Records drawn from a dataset
++++++++++
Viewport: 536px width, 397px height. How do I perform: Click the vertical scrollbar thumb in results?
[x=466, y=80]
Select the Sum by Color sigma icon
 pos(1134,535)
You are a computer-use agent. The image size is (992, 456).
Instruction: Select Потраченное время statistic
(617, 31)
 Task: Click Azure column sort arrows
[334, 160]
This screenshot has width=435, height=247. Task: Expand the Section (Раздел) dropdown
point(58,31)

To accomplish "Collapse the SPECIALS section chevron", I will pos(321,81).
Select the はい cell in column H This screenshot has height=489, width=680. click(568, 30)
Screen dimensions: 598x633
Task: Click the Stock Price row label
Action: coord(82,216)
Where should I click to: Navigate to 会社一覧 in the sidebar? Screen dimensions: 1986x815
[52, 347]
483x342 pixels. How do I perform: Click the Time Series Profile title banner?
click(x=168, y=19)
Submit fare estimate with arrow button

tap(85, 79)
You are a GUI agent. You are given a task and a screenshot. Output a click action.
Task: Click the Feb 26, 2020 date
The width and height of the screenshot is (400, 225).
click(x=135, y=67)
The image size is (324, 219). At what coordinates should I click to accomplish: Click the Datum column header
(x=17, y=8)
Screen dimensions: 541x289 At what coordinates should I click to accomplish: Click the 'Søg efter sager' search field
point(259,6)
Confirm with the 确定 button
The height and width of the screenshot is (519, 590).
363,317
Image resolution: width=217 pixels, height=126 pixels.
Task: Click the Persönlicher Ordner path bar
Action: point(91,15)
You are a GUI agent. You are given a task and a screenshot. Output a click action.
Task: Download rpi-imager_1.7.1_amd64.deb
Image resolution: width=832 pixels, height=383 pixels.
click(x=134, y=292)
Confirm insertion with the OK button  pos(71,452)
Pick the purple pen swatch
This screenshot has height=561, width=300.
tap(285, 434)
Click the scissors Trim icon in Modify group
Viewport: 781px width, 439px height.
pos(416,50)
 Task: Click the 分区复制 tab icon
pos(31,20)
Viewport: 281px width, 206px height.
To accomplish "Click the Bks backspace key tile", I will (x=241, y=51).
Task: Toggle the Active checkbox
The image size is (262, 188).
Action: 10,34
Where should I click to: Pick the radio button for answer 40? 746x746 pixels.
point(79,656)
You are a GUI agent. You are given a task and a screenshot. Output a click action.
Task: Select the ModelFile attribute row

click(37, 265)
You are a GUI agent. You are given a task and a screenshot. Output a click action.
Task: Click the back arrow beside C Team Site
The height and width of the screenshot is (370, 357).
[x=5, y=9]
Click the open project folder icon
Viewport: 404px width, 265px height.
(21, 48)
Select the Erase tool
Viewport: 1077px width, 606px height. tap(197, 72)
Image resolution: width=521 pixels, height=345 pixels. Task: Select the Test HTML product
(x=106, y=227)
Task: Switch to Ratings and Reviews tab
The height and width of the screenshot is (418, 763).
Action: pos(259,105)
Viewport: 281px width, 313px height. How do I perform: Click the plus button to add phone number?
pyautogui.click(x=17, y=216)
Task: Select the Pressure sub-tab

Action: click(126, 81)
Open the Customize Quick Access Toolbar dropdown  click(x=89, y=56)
++++++++++
• **EXERCISE REQUIREMENTS**
All of the entries must be printed again exactly as given.

• **RESULT FOR THIS TASK**
Viewport: 536px width, 397px height. How do I perform: Click the vertical scrollbar thumb in results?
[x=466, y=80]
Select the Sum by Color sigma icon
 pos(1134,535)
You are a computer-use agent. The image size is (992, 456).
Instruction: Select Потраченное время statistic
(617, 31)
 Task: Click Azure column sort arrows
[334, 160]
This screenshot has width=435, height=247. Task: Expand the Section (Раздел) dropdown
point(58,31)

To accomplish "Collapse the SPECIALS section chevron", I will pos(321,81).
Select the はい cell in column H This screenshot has height=489, width=680. click(568, 30)
Screen dimensions: 598x633
Task: Click the Stock Price row label
Action: coord(82,216)
Where should I click to: Navigate to 会社一覧 in the sidebar? Screen dimensions: 1986x815
[52, 347]
483x342 pixels. How do I perform: Click the Time Series Profile title banner?
click(x=168, y=19)
Submit fare estimate with arrow button

tap(85, 79)
You are a GUI agent. You are given a task and a screenshot. Output a click action.
Task: Click the Feb 26, 2020 date
The width and height of the screenshot is (400, 225).
click(x=135, y=67)
The image size is (324, 219). At what coordinates should I click to accomplish: Click the Datum column header
(x=17, y=8)
Screen dimensions: 541x289 At what coordinates should I click to accomplish: Click the 'Søg efter sager' search field
point(259,6)
Confirm with the 确定 button
The height and width of the screenshot is (519, 590).
363,317
Image resolution: width=217 pixels, height=126 pixels.
Task: Click the Persönlicher Ordner path bar
Action: point(91,15)
You are a GUI agent. You are given a task and a screenshot. Output a click action.
Task: Download rpi-imager_1.7.1_amd64.deb
Image resolution: width=832 pixels, height=383 pixels.
click(x=134, y=292)
Confirm insertion with the OK button  pos(71,452)
Pick the purple pen swatch
This screenshot has height=561, width=300.
tap(285, 434)
Click the scissors Trim icon in Modify group
Viewport: 781px width, 439px height.
pos(416,50)
 Task: Click the 分区复制 tab icon
pos(31,20)
Viewport: 281px width, 206px height.
To accomplish "Click the Bks backspace key tile", I will (x=241, y=51).
Task: Toggle the Active checkbox
The image size is (262, 188).
Action: 10,34
Where should I click to: Pick the radio button for answer 40? 746x746 pixels.
point(79,656)
You are a GUI agent. You are given a task and a screenshot. Output a click action.
Task: Select the ModelFile attribute row

click(37, 265)
You are a GUI agent. You are given a task and a screenshot. Output a click action.
Task: Click the back arrow beside C Team Site
The height and width of the screenshot is (370, 357).
[x=5, y=9]
Click the open project folder icon
Viewport: 404px width, 265px height.
(21, 48)
Select the Erase tool
Viewport: 1077px width, 606px height. tap(197, 72)
Image resolution: width=521 pixels, height=345 pixels. Task: Select the Test HTML product
(x=106, y=227)
Task: Switch to Ratings and Reviews tab
The height and width of the screenshot is (418, 763).
Action: pos(259,105)
Viewport: 281px width, 313px height. How do I perform: Click the plus button to add phone number?
pyautogui.click(x=17, y=216)
Task: Select the Pressure sub-tab

Action: click(126, 81)
Open the Customize Quick Access Toolbar dropdown  click(x=89, y=56)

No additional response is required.